That’s the exact wrong way to think about a strategic relationship, according to Sam Reese, CEO of Miller Heiman, one of the world’s leading sales training firms. “Not everyone is cut out for managing strategic relationships,” he explains, “The ideal candidate combines patience, business acumen, financial training, and product knowledge.” The channel manager should definitely have skills that can add value to the channel and should be able to help the channel partners plan sales campaigns, target their sales efforts, and ultimately close more business. Ideally, the channel manager should be viewed, by the channel, as part of the channel’s strategic planning team.
Your channel manager will also need clout within your own firm.
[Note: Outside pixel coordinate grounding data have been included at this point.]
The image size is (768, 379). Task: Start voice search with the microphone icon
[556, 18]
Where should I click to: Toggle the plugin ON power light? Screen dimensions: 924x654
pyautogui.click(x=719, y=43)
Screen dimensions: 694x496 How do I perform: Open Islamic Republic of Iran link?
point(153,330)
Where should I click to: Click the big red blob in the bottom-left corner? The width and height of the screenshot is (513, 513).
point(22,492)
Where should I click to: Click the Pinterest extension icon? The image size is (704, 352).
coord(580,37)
An inexperienced new hire is unlikely to have the personal authority and business acumen required to work relationship issues, such as channel conflicts and contractual differences. Worst case, an inexperienced channel manager might end up as little more than a “gofer” running errands for the channel partner. That’s a waste of resources that might otherwise go toward helping both your firm, and your channel partners, to become more successful.
The best plan is to bring the channel manager on board at the beginning of the planning process. That way, the channel manager can help define the strategy, and then cultivate and recruit appropriate partners. Of course, if your overall channel strategy calls for a large number of partners, you may need more than one channel manager. However, before you go out and hire a dozen new employees, remember that it’s more profitable to have a small number of highly productive partners than a large number of nonperforming ones.
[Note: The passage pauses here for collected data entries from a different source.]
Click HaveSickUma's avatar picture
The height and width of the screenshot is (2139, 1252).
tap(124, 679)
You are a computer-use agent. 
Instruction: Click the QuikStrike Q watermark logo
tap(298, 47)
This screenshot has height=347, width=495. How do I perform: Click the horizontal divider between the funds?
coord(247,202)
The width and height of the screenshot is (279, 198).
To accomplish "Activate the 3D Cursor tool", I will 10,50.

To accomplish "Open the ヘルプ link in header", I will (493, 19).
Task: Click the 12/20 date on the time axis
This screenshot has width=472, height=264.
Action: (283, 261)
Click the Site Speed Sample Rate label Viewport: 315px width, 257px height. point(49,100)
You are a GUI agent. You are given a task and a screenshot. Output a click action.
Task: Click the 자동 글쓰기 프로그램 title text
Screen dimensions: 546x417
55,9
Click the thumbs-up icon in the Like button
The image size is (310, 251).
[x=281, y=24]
STEP FIVE: TRAIN YOUR CHANNEL PARTNERS
Don’t even think about skimping on training your channel partners. “The ability to make a channel productive is directly proportional to the amount of effort that you put into quality channel training.” explains Bruce Carocci, senior vice president of marketing and sales at Via Training, a provider of custom training programs.
To be effective, channel sales training must go beyond the sales training that you would normally supply to a direct sales force. Direct sales groups have the advantage of being “plugged in” to your own organization and have the opportunity to absorb useful information from colleagues, engineers, marketers and other internal folk. The channel’s sales personnel do not have that advantage, which means that extra effort must be taken to bring them up to speed.
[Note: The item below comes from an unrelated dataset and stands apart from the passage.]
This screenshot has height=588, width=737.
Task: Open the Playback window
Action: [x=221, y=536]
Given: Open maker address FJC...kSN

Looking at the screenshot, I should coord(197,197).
Your channel partners’ sales reps will also need top quality selling tools, such as competitive data sheets, sales scripts, selling videos, and testimonials, as well as the usual brochures and specification sheets. If the channel partner’s value proposition is to take your product and customize it into an industry-specific solution, the channel training must utilize case studies and real-world implementations inside the target markets. In most cases, you’ll need to do test marketing and test selling into the target markets, prior to the training, in order to gain the necessary experience to make the training useful to the partner.
As you can well imagine, training channel partners is generally more expensive than training direct sales reps. “The channels need applied sales skills that show them, step-by-step, how to sell the solution,” says Carocci. He also notes that the channel will need to be trained on the operational details of your sales process. For example, if your direct sales team uses a CRM system to book and track orders, the channel will need special training on how to manage the parts of that system that apply to them.
STEP SIX: SUPPORT YOUR CHANNEL PARTNERS
An indirect sales channel needs more product support than a direct sales force, because both the channel partner AND the customers of that partner have support needs. The ability to support the channel’s own use of your product is especially important if the channel partners are using your product in new ways, such as customizing it for a particular industry. Because the channel partners are stretching the product to do new things, they’re more likely to bring problems to the surface, thereby creating an additional support burden.
Frequent and ongoing communication is vitally important to the health of a channel relationship. Today, every business moves quickly, so you’ll need to constantly inform your channels what’s going on with your company, the target markets, your installed base, and so forth. Consider implementing a news-feed that provides your channel partners with key information on a weekly or even daily basis.
Sales incentives can help build loyalty to your product within the channel. While your partners’ sales staff may already be well compensated, they’ll be far more likely to sell your product if they feel that there’s “something in it for them.” For example, you might give a channel sales rep credit towards a personal purchase for attending a regional training session. Similarly, you might set up a system where channel sales reps earn points when they sell your product, along with the ability to transform accumulated points into a prize or gift.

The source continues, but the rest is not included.